Let's start having fun!
So let's take our extract.ml. The goal here is mainly to 1) get the
dependencies (in this case, digestif, decompress, eqaf, checkseum and optint)
2) create a dune's context using our new OCaml compiler 3) compile our
extract.ml with our new OCaml compiler!
$ cat extract.opam
opam-version: "2.0"
name: "extract-cosmopolitan"
maintainer: [ "Romain Calascibetta <romain.calascibetta@gmail.com>" ]
authors: [ "Romain Calascibetta <romain.calascibetta@gmail.com>" ]
homepage: "https://github.com/dinosaure/esperanto"
bug-reports: "https://github.com/dinosaure/esperanto/issues"
dev-repo: "git+https://github.com/dinosaure/esperanto"
doc: "https://dinosaure.github.io/esperanto/"
license: "MIT"
synopsis: "The extract.com tool used by esperanto"
description: "The extract.com tool used by esperanto compiled by esperanto..."
build: [
[ "dune" "build" "-p" name "-j" jobs ]
]
install: [
[ "dune" "install" "-p" name ] {with-test}
]
depends: [
"ocaml" {>= "4.08.0"}
"dune" {>= "2.6.0"}
"decompress"
"fmt"
"digestif"
"bigstringaf"
]
$ cat >dune-workspace<<EOF
(lang dune 2.0)
(context (default))
(context
(default
(name esperanto)
(toolchain esperanto)
(merlin)
(host default)))
EOF
$ cat >dune<<EOF
(executable
(name extract)
(link_flags :standard -cclib "-z caml-startup")
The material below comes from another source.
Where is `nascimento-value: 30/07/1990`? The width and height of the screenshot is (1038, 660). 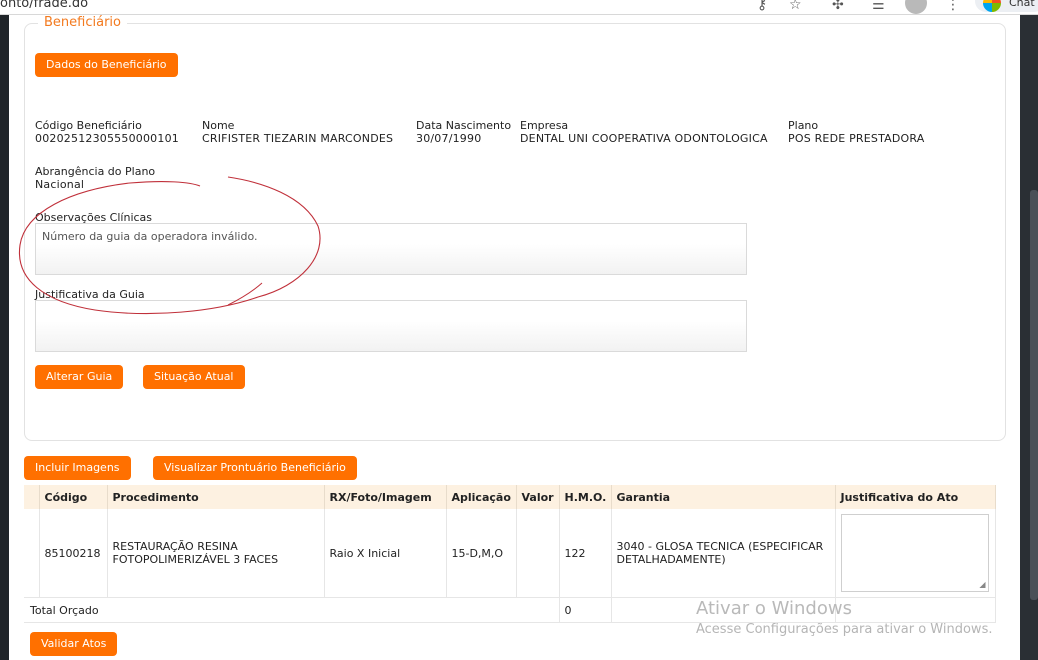
nascimento-value: 30/07/1990 is located at coordinates (449, 138).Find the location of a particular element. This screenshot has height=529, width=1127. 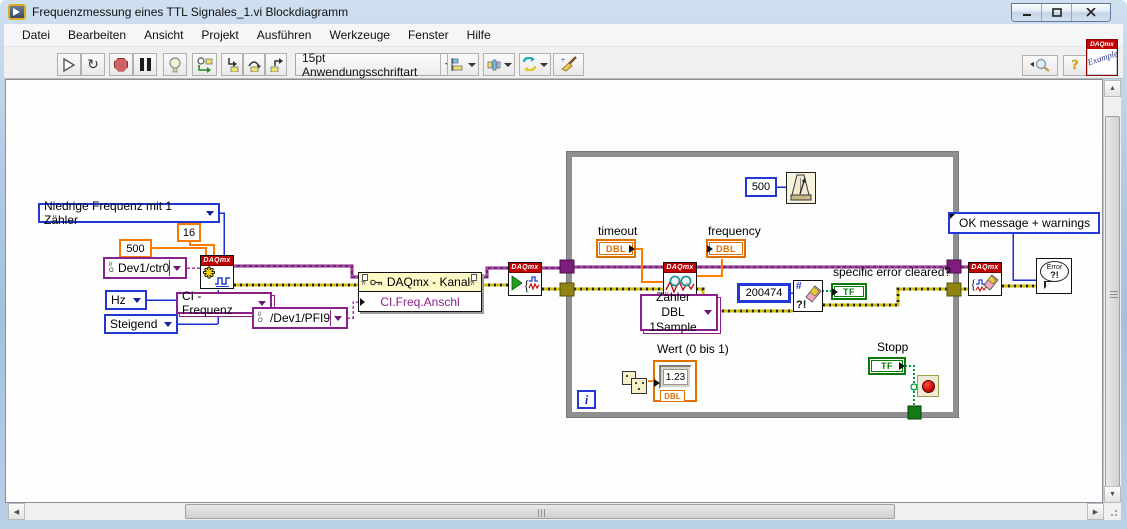

font-selector: 15pt Anwendungsschriftart is located at coordinates (376, 65).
(libraries decompress.de bigstringaf fmt digestif))
(rule
(target extract.com)
(deps extract.exe)
(mode promote)
(action (run objcopy -S -O binary %{deps} %{target})))
EOF
$ opam monorepo lock
$ opam monorepo pull
$ dune build ./extract.com
$ wget https://justine.lol/cosmopolitan/cosmopolitan.zip
$ bash -c './extract.com cosmopolitan.zip dst'
$ ls dst
ape.lds ape-no-modify-self.o ape.o cosmopolitan.a cosmopolitan.h crt.o
This now mainly means that the tool to create our Cosmopolitan toolchain was created from our Cosmopolitan toolchain!
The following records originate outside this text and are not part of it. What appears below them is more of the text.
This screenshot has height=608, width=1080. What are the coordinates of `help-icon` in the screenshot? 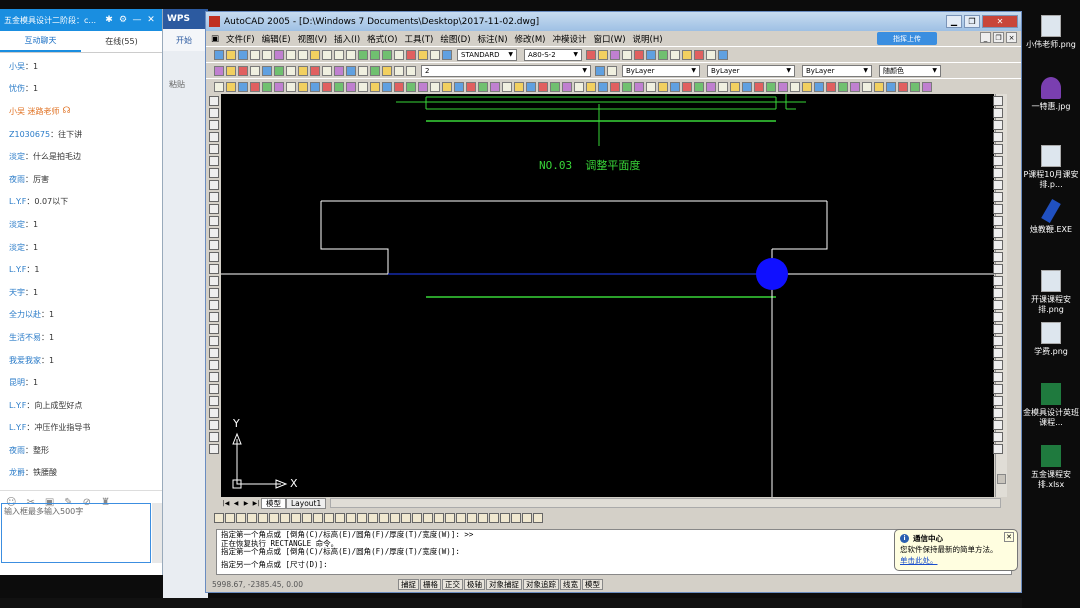 It's located at (447, 54).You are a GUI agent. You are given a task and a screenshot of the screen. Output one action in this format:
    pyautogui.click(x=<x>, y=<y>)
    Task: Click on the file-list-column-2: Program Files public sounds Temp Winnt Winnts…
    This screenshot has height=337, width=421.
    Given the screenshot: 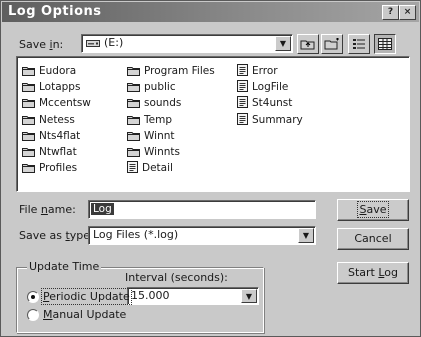 What is the action you would take?
    pyautogui.click(x=171, y=120)
    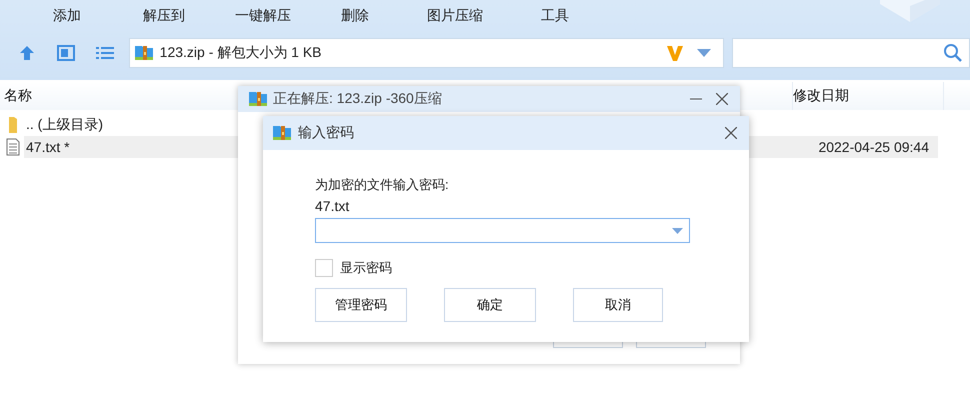 The image size is (970, 417). I want to click on column-header: 修改日期, so click(868, 96).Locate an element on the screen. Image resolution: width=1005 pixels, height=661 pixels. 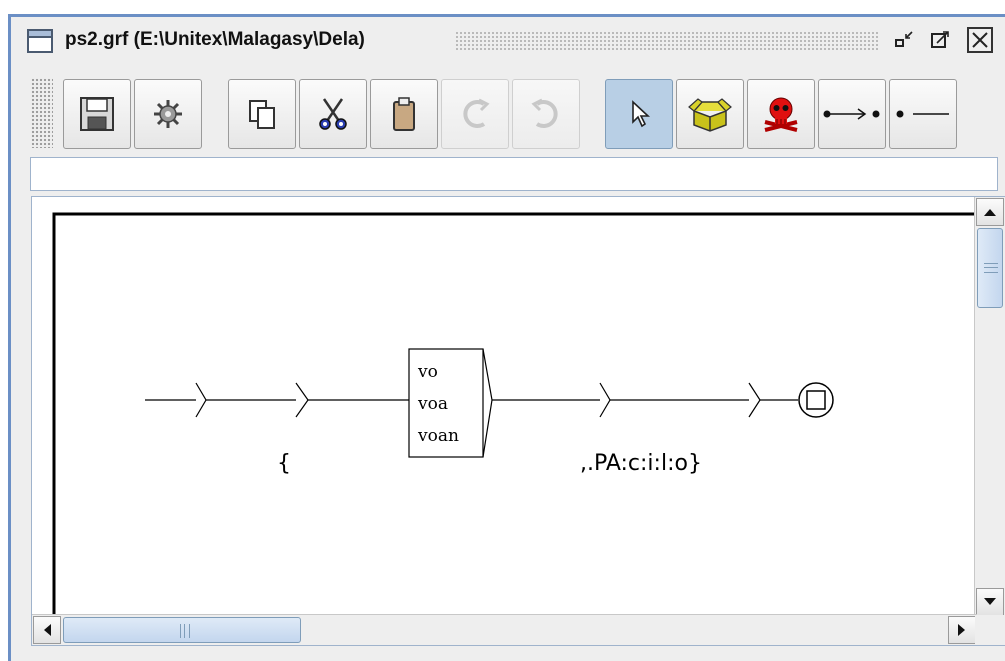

Of course, and this is the whole point of this article, extract.com can run
on Windows, Mac or *BSD! At this point, one can easily imagine an integration
into MirageOS in the same way as there is Solo5/ocaml-solo5. But to be much
more ambitious, it might be more interesting to integrate unix.cmxa and thus
have a complete OCaml distribution that generates portable binaries!
Conclusion
I think this article shows an aspect of the OCaml community that I love: doing something hacky & dirty! Most of what I have just done is clearly unconventional but it leads to a very interesting result.
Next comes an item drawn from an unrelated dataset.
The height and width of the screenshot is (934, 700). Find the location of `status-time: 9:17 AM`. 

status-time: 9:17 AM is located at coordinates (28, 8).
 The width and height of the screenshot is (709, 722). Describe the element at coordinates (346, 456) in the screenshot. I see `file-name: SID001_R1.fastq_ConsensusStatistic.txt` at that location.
Cosmopolitan is a beautiful, complex but very interesting project. A bit magical, but:
Any sufficiently advanced technology is indistinguishable from magic — Arthur C. Clarke
I really hope to have the time to continue this project and to go a bit further
into the multitudes of tools that I could make in OCaml and that helped me in
my development. The next goal would be to be able to compile hxd which
is certainly small but uses unix.cmxa. From there, everything becomes
possible!
Then it will be time for an official release for the happiness of all hackers like me!